### Given task 1
In the post on ESP32 PWM debugging, reproduce the stretch from "09:26:55.751 -> Create Operators." through "generator event actions.".
### Given task 2
In the post on ESP32 PWM debugging, which pin does the debug output list for Motor 0?

### Document section

★ ★ ★ ★ ★ ★ ★

Historical as the code was ported from Arduino where delay() is a blocking function. I didn't know it was non-blocking on ESP32 so thanks.

All my debug output indicates that the code is working, just no PWM signal:

09:26:55.314 -> ESP32 MCPWM Debug Output - V1.20
09:26:55.751 -> Create Timers.
09:26:55.751 -> Create Operators.
09:26:55.783 -> Connect Timers and Operators.
09:26:55.816 -> Create Comparators.
09:26:55.848 -> Create Generators.
09:26:55.880 -> Set the generator event actions.
09:26:55.912 -> Enable and Start Timer.
09:26:55.944 -> Set the duty cycle to 0 (Stop).
09:27:00.956 -> Motor 0, GP16
09:27:00.989 -> Cycle UP - Motor Steps
09:27:01.021 -> 0 950
09:27:01.021 -> Motor - 0 Duty Cycle = 0
09:27:01.053 -> Motor - 0 Duty Cycle = 10
09:27:01.153 -> Motor - 0 Duty Cycle = 20
09:27:01.253 -> Motor - 0 Duty Cycle = 30
09:27:01.354 -> Motor - 0 Duty Cycle = 40
:
etc up to 950 then down again.

★ ★ ★ ★ ★ ★ ★

### Entries drawn from a collection
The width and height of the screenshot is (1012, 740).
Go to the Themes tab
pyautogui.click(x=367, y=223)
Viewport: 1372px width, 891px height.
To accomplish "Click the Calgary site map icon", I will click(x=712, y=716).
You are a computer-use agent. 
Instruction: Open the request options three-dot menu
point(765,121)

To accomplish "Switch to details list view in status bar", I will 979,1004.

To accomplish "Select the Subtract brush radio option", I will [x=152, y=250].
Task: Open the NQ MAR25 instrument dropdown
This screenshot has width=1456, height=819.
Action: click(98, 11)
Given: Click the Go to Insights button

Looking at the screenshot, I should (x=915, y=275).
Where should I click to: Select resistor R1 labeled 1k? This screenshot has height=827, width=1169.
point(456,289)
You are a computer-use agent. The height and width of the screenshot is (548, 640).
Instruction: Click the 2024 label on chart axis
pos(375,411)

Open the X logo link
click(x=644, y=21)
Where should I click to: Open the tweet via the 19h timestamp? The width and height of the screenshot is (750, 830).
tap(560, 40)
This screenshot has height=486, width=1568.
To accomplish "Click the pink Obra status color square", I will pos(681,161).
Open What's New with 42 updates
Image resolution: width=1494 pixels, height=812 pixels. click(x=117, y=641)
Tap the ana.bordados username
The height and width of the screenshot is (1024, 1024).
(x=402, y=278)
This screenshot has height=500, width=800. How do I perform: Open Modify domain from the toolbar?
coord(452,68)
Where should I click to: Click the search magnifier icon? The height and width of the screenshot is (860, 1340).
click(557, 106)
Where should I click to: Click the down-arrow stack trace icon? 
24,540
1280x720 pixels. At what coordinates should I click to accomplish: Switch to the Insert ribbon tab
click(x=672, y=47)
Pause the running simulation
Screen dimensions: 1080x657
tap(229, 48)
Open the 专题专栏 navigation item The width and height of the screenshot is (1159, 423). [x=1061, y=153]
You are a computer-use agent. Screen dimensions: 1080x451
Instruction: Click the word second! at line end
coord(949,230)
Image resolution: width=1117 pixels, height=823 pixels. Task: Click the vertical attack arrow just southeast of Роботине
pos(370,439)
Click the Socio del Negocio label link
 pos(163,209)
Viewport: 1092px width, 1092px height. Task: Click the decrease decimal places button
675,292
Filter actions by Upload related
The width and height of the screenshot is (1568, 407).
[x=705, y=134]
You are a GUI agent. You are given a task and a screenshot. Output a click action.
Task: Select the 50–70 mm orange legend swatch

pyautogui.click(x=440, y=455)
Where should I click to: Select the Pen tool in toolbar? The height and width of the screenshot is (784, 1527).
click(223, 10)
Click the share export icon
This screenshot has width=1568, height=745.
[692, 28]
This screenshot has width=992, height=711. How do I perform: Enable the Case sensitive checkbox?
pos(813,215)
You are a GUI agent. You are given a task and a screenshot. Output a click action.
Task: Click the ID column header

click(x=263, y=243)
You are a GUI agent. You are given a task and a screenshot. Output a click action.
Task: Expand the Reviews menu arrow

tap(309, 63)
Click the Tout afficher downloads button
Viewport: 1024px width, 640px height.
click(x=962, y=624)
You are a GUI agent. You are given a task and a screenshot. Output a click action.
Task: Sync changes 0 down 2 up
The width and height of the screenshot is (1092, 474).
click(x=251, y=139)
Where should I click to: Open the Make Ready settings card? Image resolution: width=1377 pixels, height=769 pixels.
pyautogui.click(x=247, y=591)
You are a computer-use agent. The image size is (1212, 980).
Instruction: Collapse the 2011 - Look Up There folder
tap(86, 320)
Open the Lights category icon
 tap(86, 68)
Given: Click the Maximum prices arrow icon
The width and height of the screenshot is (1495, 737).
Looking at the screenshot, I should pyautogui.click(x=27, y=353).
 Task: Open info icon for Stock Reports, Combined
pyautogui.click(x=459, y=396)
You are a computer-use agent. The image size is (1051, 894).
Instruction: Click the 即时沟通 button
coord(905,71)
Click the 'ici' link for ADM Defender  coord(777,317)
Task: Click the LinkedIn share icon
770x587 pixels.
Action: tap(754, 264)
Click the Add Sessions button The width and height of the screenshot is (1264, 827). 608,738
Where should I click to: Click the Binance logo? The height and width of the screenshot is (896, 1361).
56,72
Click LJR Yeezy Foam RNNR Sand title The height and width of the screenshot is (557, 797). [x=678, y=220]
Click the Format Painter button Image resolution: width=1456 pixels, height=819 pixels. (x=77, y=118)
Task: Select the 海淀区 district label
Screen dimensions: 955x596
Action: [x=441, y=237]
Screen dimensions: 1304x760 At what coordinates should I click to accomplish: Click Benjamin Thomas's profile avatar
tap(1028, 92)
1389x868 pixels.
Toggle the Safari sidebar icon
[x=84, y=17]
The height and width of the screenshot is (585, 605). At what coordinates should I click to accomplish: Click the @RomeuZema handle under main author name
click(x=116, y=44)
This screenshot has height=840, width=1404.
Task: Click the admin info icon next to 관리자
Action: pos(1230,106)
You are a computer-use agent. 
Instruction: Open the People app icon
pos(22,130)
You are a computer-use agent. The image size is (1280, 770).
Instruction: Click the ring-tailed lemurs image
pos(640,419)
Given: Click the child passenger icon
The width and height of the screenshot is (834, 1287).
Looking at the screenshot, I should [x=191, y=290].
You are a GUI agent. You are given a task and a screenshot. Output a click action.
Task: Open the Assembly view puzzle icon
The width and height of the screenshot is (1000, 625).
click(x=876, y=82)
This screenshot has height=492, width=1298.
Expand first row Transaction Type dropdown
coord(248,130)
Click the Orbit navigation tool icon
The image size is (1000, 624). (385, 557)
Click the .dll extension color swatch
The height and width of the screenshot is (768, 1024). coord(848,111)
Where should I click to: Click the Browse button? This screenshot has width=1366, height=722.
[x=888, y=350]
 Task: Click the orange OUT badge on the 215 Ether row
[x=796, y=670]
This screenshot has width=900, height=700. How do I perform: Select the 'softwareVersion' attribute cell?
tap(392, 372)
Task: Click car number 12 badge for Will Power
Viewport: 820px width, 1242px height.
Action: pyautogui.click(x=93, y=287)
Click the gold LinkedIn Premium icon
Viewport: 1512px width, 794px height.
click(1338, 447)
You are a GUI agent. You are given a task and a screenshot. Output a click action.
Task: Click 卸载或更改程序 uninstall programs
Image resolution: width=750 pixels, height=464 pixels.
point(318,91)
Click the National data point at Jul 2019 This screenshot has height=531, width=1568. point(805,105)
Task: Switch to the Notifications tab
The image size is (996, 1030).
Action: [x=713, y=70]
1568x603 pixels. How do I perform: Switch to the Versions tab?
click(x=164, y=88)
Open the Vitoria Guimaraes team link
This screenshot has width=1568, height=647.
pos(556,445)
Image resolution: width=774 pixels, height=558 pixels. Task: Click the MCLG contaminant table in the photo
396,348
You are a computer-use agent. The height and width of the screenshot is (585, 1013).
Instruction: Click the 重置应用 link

★ ★ ★ ★ ★ ★ ★

### Complete output 1
09:26:55.751 -> Create Operators.
09:26:55.783 -> Connect Timers and Operators.
09:26:55.816 -> Create Comparators.
09:26:55.848 -> Create Generators.
09:26:55.880 -> Set the generator event actions.

### Complete output 2
GP16